BIG EYES

BIG EYES

Tim Burton, 2014

LE COMMENTAIRE

Le travail et son auteur sont à jamais indissociables. L’artiste laisse une partie de soi dans chacune de ses oeuvres (cf Birdman). On peut faire les gros yeux, ou le dos rond, c’est une réalité. Les livres de Stephen King reflètent son caractère angoissé. Les chansons de Nina ou de Amy n’ont rien à voir avec celles de Zaz, avec tout le respect qu’on lui doit.

LE PITCH

Une artiste talentueuse travaille dans l’ombre de son mari.

LE RÉSUMÉ

Margaret Ulbrich (Amy Adams) plaque son mari et emmène sa fille en Californie. Elle y trouve un petit travail dans une usine de meubles, ce qui lui permet de gagner sa vie tout en gardant la main. Car sa véritable passion, c’est le dessin. Margaret fait des croquis d’enfants aux yeux disproportionnés.

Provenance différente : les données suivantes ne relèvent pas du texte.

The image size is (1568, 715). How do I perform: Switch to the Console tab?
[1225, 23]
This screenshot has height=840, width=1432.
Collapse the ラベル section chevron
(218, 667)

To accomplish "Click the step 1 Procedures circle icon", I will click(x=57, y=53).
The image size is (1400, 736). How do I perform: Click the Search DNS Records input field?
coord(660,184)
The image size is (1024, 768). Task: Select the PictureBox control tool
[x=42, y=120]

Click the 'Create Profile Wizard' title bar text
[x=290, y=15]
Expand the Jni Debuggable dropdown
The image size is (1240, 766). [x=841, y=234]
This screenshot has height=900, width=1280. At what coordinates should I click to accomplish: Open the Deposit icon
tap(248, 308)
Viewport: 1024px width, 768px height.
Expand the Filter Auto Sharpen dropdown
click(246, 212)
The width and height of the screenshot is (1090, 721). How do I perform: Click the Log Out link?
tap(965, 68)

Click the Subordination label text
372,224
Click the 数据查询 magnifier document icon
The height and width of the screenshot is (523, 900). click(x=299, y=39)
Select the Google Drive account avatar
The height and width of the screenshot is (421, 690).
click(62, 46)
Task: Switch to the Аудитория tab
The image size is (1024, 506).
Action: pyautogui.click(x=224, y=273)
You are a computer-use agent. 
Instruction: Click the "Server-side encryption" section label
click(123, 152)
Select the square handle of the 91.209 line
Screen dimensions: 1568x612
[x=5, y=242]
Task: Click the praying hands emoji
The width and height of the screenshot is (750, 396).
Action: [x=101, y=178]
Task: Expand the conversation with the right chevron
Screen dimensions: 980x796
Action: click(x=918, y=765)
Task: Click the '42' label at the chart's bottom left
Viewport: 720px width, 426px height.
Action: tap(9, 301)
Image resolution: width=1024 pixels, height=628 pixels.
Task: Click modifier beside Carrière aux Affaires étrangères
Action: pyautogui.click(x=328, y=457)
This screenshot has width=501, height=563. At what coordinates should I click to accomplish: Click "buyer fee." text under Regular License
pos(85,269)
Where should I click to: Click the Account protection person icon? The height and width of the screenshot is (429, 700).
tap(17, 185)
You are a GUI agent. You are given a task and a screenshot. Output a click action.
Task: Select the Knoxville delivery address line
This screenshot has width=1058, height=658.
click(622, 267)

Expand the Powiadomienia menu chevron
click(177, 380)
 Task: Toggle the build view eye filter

Sur les marchés où elle vend ses oeuvres pour une bouchée de pain, elle fait la connaissance de Walter Keane (Christoph Waltz) dont elle tombe amoureux. Il dessine des paysages parisiens qui se vendent mal. Mais il est un marchand de tapis.

Il convainc Margaret de l’épouser, afin qu’elle puisse obtenir la garde de Jane (Madeleine Arthur). Puis il obtient d’Enrico Banducci (Jon Polito) d’exposer les toiles du couple dans son club de jazz.

Les toiles de Margaret se font remarquer. Les curieux se renseignent…

Who’s the artist?

Walter est le premier à dégainer. Il s’approprie le travail de sa femme et s’attire toute la gloire (cf Le Prestige). Margaret n’est pas très à l’aise avec ce mode de fonctionnement. Mais les affaires fonctionnent sur ce modèle, alors après tout pourquoi pas?

Walter ouvre une galerie d’art à son nom, en face de celle de Ruben (Jason Schwartzman) qui ne croyait pas en son travail. Revanchard.

Puis Walter a l’idée de génie de vendre des flyers bons marchés plutôt que des tableaux très cher.

Would you rather sell one 500$ painting or a million cheaply produced posters?

Les Big Eyes de sa femme se démocratisent au point qu’on en trouve dans toutes les vitrines. Ce qui ne plait pas forcément à Margaret qui voit son travail détourné. Leur conception de l’art est radicalement opposée.

People buy art because it touches them.

People buy art because it’s at the right place, at the right time.

Pire, elle découvre par hasard que son soit-disant artiste de mari n’est en fait qu’un menteur. Il n’a jamais rien peint de sa vie. Ses paysages sont en fait les toiles d’un dénommé S. Cenic.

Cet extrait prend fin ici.